__EXERCISE AIM__:
Start at the line below containing "Select the 'Siringhe poi' message bubble" and stop at the line containing "Task: Open the Category". Repeat every line of that stretch exactly, and nothing outside it.
=== Section Start ===
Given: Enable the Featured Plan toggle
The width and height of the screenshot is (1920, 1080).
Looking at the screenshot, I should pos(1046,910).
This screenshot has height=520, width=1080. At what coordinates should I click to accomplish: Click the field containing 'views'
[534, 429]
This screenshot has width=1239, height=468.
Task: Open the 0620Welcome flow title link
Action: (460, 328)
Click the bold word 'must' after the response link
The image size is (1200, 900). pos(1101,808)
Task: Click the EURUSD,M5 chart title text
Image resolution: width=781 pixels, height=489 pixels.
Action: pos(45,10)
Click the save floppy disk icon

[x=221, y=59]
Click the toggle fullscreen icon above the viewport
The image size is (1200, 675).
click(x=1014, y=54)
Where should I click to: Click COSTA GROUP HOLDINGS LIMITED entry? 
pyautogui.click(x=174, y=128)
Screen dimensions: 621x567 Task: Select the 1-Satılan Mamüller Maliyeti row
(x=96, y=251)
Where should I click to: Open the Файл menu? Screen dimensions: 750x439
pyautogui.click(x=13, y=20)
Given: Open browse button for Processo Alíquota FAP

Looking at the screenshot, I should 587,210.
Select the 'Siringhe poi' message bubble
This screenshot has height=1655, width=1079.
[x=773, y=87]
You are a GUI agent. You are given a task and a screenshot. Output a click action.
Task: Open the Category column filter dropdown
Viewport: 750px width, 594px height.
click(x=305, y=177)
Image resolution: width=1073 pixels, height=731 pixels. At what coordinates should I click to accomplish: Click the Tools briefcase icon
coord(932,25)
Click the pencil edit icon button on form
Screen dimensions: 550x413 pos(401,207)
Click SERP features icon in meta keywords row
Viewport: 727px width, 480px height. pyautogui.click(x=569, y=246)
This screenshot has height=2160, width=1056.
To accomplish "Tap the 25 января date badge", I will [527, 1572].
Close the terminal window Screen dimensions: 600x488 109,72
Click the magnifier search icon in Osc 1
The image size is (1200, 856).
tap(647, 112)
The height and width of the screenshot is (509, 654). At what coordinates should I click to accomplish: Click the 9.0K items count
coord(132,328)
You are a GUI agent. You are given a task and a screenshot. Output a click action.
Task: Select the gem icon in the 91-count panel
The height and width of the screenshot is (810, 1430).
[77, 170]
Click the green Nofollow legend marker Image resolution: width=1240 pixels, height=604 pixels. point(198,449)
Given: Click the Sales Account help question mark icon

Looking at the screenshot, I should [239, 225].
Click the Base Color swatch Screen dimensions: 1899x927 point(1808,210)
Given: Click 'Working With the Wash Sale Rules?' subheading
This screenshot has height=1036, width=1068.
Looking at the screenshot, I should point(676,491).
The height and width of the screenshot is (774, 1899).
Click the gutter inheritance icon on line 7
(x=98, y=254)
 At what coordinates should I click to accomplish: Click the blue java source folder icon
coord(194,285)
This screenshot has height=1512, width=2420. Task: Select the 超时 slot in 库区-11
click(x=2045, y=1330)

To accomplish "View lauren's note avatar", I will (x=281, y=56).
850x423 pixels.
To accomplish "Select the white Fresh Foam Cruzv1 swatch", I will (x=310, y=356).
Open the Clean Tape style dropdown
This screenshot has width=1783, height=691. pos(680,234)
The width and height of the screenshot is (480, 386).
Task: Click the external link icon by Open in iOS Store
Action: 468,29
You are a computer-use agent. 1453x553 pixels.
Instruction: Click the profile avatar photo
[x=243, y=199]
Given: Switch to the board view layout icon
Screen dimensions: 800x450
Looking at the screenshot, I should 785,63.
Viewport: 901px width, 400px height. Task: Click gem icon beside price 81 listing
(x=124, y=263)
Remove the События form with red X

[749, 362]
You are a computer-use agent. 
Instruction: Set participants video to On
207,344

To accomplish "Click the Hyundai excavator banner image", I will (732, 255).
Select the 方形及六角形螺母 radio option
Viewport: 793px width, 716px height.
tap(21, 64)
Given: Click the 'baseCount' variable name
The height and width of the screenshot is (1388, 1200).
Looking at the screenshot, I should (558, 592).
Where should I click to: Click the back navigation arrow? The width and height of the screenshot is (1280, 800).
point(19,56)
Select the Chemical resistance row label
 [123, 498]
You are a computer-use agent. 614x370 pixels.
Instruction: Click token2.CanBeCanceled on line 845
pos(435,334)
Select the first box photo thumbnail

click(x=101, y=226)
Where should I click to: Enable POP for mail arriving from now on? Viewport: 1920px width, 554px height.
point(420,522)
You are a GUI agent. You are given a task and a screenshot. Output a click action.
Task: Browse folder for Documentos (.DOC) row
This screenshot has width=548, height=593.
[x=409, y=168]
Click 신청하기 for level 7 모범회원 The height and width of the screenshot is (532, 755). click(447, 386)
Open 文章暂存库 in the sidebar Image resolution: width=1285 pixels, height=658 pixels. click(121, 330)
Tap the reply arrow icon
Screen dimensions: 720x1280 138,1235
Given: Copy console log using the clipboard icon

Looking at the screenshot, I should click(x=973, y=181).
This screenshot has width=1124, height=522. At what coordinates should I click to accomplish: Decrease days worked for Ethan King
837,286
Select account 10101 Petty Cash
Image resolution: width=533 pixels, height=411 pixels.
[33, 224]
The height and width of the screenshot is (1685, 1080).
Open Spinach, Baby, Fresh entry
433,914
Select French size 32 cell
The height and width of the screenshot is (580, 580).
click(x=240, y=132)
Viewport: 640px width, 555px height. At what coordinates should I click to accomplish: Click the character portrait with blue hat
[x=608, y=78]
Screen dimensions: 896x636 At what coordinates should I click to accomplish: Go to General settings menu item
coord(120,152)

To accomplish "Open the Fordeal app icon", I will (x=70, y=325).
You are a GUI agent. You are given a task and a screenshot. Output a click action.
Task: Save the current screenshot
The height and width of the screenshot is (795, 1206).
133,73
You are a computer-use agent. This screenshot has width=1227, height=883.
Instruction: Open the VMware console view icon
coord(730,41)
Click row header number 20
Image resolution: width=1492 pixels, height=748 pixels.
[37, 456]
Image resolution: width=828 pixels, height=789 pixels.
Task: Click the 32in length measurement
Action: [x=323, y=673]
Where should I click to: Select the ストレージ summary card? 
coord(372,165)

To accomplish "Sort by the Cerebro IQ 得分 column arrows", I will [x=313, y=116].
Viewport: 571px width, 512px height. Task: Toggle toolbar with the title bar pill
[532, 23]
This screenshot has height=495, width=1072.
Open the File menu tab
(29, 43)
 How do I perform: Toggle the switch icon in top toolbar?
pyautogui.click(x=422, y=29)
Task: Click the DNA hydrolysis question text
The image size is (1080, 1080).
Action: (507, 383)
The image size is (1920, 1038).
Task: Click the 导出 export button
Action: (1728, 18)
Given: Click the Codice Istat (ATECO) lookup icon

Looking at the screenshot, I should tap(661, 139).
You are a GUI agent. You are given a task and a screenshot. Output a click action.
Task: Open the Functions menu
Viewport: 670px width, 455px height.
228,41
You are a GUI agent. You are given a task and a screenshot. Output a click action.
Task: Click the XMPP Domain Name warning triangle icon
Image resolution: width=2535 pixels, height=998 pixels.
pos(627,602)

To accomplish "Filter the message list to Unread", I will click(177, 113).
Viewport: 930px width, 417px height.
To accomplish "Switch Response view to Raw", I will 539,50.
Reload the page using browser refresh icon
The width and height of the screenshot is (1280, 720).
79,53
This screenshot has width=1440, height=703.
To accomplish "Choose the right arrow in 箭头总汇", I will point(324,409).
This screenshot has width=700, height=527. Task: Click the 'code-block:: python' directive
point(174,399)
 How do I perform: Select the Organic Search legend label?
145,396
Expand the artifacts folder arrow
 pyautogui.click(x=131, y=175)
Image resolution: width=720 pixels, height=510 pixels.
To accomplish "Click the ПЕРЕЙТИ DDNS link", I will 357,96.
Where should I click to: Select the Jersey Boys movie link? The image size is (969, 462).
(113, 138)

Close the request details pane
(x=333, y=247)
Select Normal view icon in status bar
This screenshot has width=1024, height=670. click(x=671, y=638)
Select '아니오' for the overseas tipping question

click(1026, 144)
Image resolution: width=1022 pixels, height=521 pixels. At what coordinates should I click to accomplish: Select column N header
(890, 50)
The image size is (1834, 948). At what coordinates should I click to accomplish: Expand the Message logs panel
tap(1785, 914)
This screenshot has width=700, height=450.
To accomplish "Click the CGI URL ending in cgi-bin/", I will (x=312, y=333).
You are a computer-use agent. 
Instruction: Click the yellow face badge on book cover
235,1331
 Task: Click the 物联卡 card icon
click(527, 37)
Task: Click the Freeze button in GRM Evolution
=== Section End ===
__YOUR RESPONSE__:
Select the 'Siringhe poi' message bubble
This screenshot has height=1655, width=1079.
[x=773, y=87]
You are a GUI agent. You are given a task and a screenshot. Output a click action.
Task: Open the Category column filter dropdown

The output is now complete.